• Work to complete: Count the lines below that contain the word "computer", and reply with that number alone.

• Data section:
☆ ☆ ☆ ☆ ☆

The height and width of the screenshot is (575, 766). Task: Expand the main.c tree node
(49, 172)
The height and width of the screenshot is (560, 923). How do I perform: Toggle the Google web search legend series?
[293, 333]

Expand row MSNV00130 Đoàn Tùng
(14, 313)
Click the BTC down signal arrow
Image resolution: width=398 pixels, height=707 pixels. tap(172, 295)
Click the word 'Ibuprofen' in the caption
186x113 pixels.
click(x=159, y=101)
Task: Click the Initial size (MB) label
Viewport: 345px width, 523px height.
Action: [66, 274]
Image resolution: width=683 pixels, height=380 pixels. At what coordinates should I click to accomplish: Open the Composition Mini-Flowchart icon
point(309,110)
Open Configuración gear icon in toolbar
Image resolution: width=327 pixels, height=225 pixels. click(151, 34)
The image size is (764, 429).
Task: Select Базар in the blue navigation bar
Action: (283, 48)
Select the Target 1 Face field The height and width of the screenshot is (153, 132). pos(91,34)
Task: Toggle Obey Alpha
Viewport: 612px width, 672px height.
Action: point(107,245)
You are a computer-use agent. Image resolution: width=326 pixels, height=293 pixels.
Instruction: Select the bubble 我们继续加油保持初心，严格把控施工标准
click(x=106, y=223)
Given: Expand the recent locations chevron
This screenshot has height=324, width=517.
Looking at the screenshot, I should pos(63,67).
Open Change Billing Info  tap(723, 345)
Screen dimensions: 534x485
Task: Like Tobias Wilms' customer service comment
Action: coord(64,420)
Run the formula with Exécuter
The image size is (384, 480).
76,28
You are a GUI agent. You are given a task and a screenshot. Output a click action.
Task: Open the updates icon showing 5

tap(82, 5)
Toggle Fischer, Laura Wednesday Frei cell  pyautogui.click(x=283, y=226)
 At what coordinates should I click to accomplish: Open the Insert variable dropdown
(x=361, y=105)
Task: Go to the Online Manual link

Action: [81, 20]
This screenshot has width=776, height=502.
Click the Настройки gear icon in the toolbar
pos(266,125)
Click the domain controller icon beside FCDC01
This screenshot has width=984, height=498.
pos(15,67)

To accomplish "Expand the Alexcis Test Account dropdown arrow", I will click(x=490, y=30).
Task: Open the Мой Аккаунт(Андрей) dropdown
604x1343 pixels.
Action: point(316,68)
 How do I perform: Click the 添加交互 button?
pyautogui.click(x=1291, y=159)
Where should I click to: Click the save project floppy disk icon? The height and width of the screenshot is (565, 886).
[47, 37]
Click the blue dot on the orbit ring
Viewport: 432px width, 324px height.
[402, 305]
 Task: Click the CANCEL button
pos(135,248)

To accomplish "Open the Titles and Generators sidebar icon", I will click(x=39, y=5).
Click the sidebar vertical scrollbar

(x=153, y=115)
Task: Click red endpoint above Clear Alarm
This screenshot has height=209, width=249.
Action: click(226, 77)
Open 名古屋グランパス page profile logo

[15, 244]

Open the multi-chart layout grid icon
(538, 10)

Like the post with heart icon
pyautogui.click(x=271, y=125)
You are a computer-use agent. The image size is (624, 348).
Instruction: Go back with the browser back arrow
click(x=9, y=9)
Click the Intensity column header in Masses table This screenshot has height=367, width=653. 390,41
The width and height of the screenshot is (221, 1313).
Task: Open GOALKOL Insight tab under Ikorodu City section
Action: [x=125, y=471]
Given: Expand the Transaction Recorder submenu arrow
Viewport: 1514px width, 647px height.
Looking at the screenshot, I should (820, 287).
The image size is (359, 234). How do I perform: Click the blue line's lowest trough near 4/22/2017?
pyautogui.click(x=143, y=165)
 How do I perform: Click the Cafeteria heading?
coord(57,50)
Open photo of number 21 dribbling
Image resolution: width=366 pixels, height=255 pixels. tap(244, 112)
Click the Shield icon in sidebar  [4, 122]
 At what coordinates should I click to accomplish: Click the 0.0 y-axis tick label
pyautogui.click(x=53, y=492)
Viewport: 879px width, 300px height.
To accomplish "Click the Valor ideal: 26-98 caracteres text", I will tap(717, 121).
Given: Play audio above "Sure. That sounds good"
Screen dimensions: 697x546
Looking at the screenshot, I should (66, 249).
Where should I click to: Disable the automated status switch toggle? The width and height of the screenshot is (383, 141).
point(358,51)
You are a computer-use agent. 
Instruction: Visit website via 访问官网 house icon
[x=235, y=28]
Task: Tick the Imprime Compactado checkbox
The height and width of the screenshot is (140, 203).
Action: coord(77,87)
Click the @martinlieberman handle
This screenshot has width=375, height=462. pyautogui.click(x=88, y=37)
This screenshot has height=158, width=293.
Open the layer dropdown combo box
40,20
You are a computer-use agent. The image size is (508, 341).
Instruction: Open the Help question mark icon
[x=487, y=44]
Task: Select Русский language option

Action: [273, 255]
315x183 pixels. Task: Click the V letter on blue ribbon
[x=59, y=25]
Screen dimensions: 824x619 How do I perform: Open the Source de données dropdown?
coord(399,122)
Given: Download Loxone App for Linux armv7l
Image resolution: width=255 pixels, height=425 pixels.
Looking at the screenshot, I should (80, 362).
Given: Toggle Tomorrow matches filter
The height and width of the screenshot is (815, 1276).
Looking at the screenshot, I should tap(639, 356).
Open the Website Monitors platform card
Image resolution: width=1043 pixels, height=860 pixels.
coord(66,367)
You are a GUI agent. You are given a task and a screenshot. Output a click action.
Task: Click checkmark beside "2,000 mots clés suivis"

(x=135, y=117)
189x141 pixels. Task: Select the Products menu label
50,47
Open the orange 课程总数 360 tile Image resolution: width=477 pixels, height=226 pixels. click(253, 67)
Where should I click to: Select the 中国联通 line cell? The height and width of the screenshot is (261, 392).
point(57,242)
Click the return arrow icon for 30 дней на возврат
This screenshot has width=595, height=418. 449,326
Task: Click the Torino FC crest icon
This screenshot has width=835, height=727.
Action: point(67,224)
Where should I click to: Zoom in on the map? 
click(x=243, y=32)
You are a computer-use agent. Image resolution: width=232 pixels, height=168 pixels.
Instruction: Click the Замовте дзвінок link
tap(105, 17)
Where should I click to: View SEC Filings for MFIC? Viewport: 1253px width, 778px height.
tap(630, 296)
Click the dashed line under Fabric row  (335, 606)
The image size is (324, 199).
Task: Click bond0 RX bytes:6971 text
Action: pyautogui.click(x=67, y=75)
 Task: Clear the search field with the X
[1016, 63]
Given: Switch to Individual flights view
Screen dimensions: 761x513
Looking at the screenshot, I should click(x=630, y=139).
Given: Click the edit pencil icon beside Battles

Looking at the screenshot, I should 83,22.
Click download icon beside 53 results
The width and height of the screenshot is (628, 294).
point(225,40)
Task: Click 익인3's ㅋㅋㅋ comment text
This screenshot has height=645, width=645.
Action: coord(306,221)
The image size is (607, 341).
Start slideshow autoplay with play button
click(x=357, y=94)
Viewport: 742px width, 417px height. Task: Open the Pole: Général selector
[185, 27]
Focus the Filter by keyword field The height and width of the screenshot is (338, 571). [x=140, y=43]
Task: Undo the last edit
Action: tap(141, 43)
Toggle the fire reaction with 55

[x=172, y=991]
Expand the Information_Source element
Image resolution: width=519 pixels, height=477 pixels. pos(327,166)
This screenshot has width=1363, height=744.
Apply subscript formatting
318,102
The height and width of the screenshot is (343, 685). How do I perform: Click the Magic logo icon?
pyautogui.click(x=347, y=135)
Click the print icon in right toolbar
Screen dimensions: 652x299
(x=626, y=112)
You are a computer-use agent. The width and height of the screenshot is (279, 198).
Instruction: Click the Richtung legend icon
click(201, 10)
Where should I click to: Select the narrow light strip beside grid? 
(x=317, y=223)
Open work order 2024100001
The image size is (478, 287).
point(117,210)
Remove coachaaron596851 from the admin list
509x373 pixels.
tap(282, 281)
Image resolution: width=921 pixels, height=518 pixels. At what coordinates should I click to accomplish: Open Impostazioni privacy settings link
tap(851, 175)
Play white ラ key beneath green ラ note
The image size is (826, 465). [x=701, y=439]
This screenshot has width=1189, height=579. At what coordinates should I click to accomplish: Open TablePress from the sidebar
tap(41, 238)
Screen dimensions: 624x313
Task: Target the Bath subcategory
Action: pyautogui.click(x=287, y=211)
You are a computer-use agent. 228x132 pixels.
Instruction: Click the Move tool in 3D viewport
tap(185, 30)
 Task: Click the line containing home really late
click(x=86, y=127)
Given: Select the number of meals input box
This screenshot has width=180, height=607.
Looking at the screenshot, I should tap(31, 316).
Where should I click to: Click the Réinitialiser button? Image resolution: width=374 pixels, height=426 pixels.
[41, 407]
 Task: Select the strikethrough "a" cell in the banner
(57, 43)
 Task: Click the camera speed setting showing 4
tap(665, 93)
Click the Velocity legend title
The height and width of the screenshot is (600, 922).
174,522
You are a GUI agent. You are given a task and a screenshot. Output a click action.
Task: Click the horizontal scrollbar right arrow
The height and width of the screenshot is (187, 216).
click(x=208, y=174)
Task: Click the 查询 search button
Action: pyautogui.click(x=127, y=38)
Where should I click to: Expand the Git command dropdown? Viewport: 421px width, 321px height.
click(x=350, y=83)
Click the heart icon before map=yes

☆ ☆ ☆ ☆ ☆

• Reply: 7